Cappies Review of Puffs (Two Act Edition for Young Wizards) at South County High School
Fairfax County Public Schools students are talented actors, musicians, and visual artists. Many FCPS high schools participate in the Washington, D.C., chapter of the Critics and Awards Program for High School Theatre, otherwise known as the Cappies.
The Cappies is a program through which high school theater and journalism students are trained as critics, attend shows at other schools, write reviews, and publish those reviews in local newspapers. There are fifteen Cappies chapters across the United States and Canada.
Editor's Note: This review of South County High School's production of Puffs (Two Act Edition for Young Wizards) is written by Sara Kaufman of Justice High School.
Stories tend to favor characters who are stereotypically brave, intelligent, or cunning, but rarely mention the tales of those who value kindness. We all know Potter's story, but South County High School's "Puffs (Two Act for Young Wizards)" followed the narrative of the nameless classmates who fought bravely by his side.
Written by Matt Cox, "Puffs" offers a new perspective on the beloved Harry Potter series by focusing on the awkwardly likable students in the neglected Hufflepuff house. Instead of retelling the story from the position of Harry and his two friends, "Puffs" highlights the viewpoint of Wayne, Oliver, and Megan as they receive their magical education while being put at a disadvantage for their Puff placement.
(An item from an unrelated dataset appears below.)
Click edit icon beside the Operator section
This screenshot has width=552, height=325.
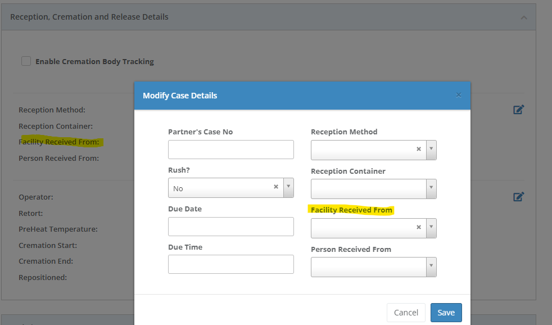(518, 197)
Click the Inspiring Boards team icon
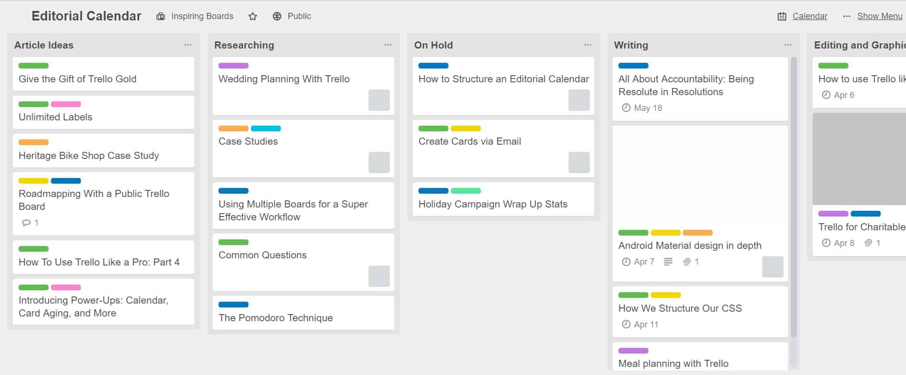The width and height of the screenshot is (906, 375). tap(161, 16)
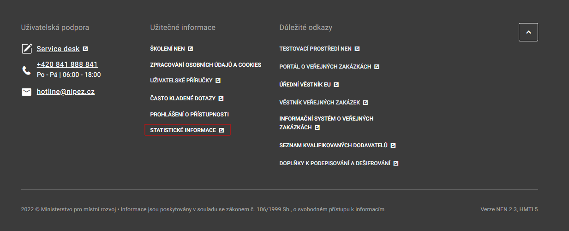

Zach Patel, who portrayed, depicted his character's endearing naivety with ease, allowing the audience to fall in love with his story. Wearing his heart on his sleeve, Patel's use of quirky physicality and impeccable comedic timing made for an unforgettable performance.
Commanding the show with his strong stage presence was Noah Pflugrath as the omnipresent narrator. Pflugrath successfully managed the difficult task of portraying a character who did not directly interact with his castmates with a sense of professionalism. Engaging flawlessly with both the story and the audience, Pflugrath guided us into the magical world of the production.
Working as a well-oiled machine, the ensemble of Puffs highlighted the importance of friendship. Though the ensemble clearly served as a collective unit through their many lines in unison and interactions, each actor developed a distinct character, allowing for a dynamic performance. Whether it was Talia Williams' (Leanne) lively attitude or Emma Skog's (Hannah) deadpan humor, the audience was enamored by the wide range of characters who worked cohesively to tell the story.
The technical elements of this production drew the audience into the mystical world of the play. All lighting and sound were done flawlessly, allowing the audience to really believe the magic that was occurring on stage. Seamless lighting and sound cues were managed by Dominique Monette and executed by Sarah Khalil, Steven Gigrich, and Phil Gigrich. The use of different lighting colors was creative and matched the tone of the characters: the Narrator was lit in a cold blue, the evil "snakes" were highlighted by a green aura, and the welcoming Puffs were highlighted with warm hues. Additionally, distinct sound effects allowed the audience to understand the otherwise confusing rules of the magical world, such as a buzzing when house points were lost.
Through amazing acting and strong technical elements, South County High School's production of "Puffs (Two Act for Young Wizards)" taught the audience that though it may not seem like it, you are the hero in your own story.